- WHAT THIS TASK INVOLVES
Your answer must be the line holding "Given: Click +1 more under Smart Groups" followed by every later line through the end of the entries, exactly as written.
**********
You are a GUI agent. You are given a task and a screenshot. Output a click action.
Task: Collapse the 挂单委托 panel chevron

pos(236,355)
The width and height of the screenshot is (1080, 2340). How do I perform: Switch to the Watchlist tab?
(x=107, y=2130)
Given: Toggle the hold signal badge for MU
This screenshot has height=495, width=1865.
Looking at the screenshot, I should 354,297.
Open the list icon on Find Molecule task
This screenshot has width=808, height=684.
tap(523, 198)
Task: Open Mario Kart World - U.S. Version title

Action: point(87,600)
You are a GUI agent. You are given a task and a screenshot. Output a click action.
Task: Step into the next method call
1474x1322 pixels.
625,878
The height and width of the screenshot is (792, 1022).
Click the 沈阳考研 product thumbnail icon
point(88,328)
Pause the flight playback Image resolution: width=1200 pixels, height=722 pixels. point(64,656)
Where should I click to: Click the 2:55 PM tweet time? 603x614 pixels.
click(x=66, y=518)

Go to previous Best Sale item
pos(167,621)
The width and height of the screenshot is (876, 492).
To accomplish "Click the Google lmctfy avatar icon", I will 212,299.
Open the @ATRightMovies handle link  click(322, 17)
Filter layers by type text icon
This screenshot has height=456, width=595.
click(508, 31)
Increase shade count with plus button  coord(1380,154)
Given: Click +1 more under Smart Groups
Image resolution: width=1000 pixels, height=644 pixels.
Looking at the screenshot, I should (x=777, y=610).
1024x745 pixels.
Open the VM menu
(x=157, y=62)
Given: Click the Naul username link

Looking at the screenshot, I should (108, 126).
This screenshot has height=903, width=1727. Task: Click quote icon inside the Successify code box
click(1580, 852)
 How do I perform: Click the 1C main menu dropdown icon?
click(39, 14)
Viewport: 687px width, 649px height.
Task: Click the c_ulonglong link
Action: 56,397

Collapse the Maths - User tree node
**********
- EXERCISE ANSWER
Given: Click +1 more under Smart Groups
Image resolution: width=1000 pixels, height=644 pixels.
Looking at the screenshot, I should (x=777, y=610).
1024x745 pixels.
Open the VM menu
(x=157, y=62)
Given: Click the Naul username link

Looking at the screenshot, I should (108, 126).
This screenshot has height=903, width=1727. Task: Click quote icon inside the Successify code box
click(1580, 852)
 How do I perform: Click the 1C main menu dropdown icon?
click(39, 14)
Viewport: 687px width, 649px height.
Task: Click the c_ulonglong link
Action: 56,397

Collapse the Maths - User tree node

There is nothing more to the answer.